__What you should do__:
Pull every line of the entries that has the word "Pedal".

__The records__:
----
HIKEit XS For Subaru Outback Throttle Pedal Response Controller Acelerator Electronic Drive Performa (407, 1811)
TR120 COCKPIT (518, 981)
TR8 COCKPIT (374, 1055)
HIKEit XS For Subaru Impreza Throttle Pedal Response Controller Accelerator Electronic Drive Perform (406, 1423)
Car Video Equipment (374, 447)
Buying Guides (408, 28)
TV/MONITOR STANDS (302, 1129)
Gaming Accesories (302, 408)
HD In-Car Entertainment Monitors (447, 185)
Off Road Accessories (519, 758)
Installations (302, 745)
----
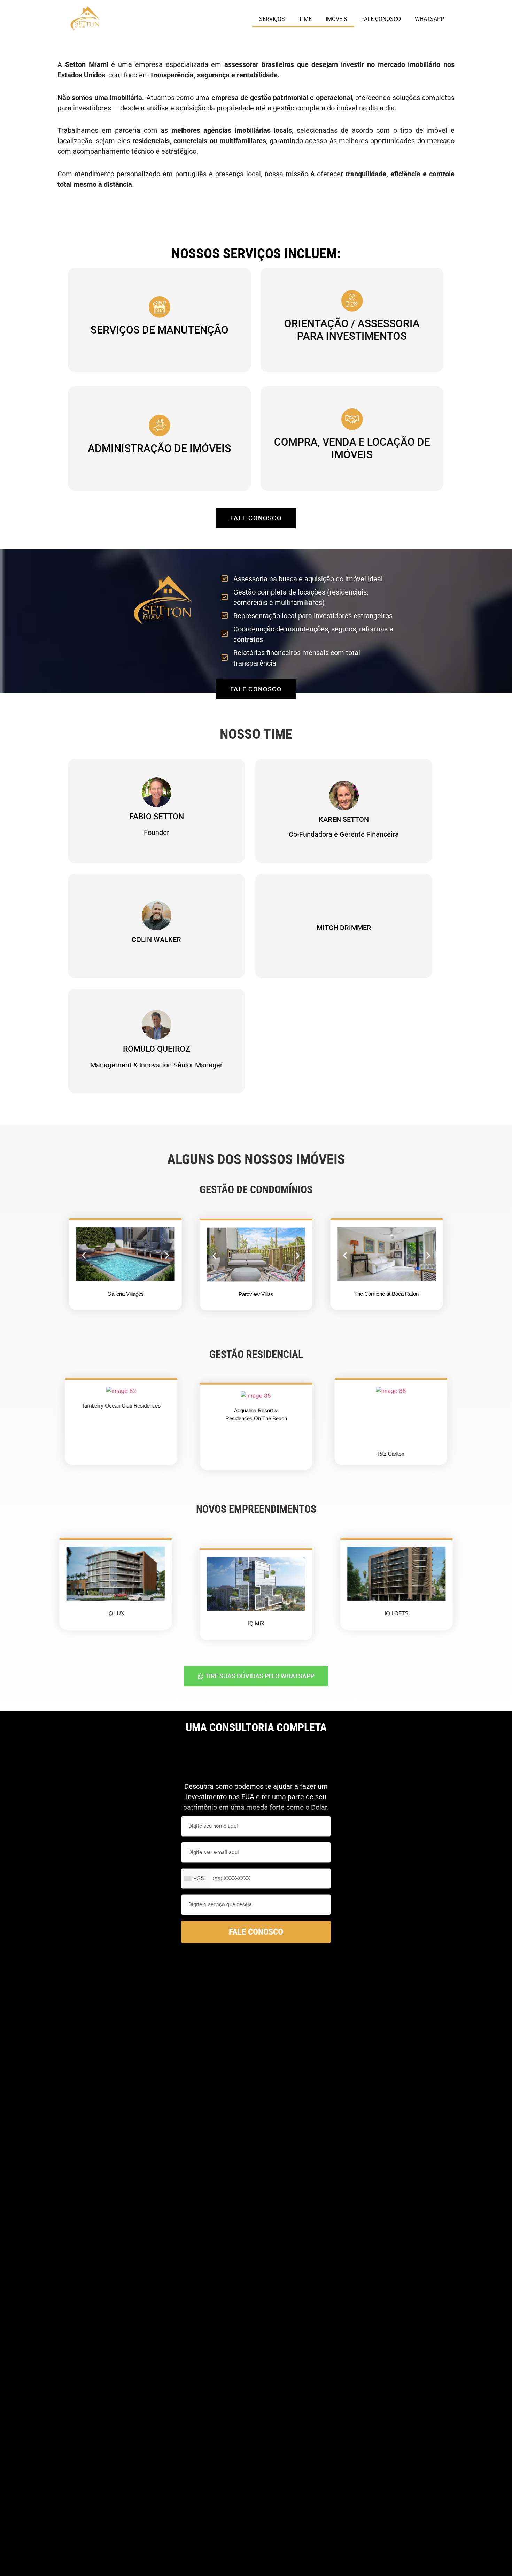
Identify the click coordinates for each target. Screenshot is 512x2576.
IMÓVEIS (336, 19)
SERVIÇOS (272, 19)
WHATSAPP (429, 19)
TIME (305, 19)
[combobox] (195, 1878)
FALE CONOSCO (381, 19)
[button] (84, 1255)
----
__Answer box__:
HIKEit XS For Subaru Outback Throttle Pedal Response Controller Acelerator Electronic Drive Performa (407, 1811)
HIKEit XS For Subaru Impreza Throttle Pedal Response Controller Accelerator Electronic Drive Perform (406, 1423)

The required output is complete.